Bank of America (BAC)
Bank of America was founded in 1874, has a forward EPS of $0.94 and currently has a dividend yield of around 0.42%. Should Mitt Romney win the election, the benefits to BAC and other large Wall Street firms are fairly obvious. President Romney could be expected to offer a sympathetic ear to BAC and others, given his background in finance and he has stated a desire to repeal, or at least review, the Dodd-Frank regulations on the financial sector. Some of the most stringent regulations of this bill were in the credit card sector, where BAC is traditionally strong. It would seem the company is finally resolving its woes in the mortgage sector, and any recovery in housing will only help.
The 1 year chart for BAC is interesting, with a higher bottom forming at around $7 and a reverse head and shoulders pattern taking shape. Any break out of the $10 level to the upside would clear the way for a significant rise in price. The argument here is more about fundamentals, however. A relaxed regulatory environment and focus on private investment are likely in a Romney administration and this can only help an under-performing mega bank such as Bank of America.

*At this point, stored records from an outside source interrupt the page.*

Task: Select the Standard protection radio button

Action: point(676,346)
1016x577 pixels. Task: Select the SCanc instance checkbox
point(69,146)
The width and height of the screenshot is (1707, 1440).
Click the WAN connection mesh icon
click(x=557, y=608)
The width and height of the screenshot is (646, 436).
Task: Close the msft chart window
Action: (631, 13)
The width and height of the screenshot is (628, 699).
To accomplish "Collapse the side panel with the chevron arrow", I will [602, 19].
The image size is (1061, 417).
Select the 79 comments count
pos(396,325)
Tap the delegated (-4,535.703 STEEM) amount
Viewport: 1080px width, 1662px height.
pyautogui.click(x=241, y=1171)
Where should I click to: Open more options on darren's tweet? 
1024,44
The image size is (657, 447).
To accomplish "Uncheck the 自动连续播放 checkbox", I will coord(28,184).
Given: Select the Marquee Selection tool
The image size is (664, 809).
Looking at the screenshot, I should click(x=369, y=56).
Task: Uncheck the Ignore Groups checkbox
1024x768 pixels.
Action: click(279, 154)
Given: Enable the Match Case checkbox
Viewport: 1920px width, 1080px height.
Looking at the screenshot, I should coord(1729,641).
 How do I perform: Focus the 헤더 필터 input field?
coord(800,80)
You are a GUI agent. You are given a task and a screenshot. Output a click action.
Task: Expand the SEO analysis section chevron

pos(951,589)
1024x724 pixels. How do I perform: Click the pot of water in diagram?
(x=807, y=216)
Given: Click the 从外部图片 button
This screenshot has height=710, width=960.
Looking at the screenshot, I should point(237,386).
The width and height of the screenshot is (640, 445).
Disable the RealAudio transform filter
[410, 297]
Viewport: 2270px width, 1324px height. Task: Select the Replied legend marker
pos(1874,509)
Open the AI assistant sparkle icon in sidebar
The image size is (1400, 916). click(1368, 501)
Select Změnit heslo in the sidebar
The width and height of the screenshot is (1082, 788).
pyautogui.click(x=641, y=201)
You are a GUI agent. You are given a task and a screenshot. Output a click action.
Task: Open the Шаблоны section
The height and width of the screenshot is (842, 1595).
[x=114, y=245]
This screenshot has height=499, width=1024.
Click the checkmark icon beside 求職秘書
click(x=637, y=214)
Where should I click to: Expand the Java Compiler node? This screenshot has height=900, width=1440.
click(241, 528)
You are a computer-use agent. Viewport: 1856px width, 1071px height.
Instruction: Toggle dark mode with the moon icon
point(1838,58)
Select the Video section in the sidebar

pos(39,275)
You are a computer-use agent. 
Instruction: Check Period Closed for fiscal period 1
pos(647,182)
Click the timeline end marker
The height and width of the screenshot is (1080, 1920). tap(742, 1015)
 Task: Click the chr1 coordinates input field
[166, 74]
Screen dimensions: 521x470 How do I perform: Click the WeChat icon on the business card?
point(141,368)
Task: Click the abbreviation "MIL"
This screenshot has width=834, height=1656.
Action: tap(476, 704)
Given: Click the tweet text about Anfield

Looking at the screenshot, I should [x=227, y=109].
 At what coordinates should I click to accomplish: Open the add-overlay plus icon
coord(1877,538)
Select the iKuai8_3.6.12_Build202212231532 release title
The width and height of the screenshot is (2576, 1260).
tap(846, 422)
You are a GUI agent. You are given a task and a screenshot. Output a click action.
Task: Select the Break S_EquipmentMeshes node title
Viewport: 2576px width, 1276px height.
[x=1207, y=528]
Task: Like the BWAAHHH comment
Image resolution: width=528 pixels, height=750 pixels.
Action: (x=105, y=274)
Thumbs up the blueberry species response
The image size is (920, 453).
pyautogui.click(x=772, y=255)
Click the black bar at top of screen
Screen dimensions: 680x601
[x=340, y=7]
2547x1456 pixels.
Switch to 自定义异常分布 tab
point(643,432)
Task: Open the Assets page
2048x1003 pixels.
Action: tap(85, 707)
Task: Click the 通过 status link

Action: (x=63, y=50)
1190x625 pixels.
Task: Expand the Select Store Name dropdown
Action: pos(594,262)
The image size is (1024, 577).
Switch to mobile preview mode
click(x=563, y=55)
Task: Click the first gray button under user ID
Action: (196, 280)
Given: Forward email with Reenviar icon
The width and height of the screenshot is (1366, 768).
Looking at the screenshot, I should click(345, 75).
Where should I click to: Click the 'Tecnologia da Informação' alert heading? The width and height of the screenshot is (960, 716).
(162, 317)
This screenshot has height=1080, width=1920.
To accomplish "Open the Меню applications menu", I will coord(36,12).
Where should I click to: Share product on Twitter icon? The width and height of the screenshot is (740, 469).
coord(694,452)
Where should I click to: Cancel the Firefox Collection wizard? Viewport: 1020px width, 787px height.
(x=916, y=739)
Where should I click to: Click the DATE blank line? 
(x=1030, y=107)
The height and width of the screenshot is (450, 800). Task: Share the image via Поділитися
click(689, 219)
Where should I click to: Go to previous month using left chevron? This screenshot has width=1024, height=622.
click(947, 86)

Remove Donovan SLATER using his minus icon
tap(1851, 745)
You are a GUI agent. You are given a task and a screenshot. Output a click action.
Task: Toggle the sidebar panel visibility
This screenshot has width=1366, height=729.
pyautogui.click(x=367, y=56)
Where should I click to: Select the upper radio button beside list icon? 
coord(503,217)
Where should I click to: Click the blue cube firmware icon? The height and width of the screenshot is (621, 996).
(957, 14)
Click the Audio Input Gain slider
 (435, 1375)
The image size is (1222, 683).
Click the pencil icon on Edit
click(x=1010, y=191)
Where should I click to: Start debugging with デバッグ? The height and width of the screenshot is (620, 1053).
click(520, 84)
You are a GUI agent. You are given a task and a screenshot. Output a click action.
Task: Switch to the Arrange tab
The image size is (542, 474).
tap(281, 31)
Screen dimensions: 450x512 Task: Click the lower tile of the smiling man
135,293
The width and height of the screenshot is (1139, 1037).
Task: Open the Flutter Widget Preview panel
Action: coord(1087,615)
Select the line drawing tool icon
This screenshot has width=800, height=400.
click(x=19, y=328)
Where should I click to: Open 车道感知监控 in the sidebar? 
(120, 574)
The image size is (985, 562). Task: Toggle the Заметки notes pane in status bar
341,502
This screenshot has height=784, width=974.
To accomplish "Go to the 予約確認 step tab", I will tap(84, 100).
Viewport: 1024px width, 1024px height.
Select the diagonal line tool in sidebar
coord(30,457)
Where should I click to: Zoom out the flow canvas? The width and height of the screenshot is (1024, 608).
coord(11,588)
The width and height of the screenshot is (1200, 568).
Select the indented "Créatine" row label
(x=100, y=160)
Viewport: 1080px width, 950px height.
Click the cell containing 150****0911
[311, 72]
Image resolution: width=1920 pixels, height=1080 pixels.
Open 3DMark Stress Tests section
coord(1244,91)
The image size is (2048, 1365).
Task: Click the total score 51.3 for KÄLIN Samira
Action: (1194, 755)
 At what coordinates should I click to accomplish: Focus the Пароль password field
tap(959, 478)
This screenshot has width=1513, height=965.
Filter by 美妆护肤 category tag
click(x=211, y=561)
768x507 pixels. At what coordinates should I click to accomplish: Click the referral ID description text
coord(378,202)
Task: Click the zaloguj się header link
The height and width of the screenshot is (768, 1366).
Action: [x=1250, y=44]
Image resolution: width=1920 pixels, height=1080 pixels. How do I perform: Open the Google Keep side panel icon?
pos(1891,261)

The three stocks above have some potential whatever the result of the election, but for varying reasons a Romney win could be expected to give them an extra boost. Of course, should Gary Johnson win for the Libertarians, Eric Hale’s analysis would indicate that the “fear of the unknown” factor would cause a major collapse, but in that unlikely event the advice would be obvious; sell everything and buy gold!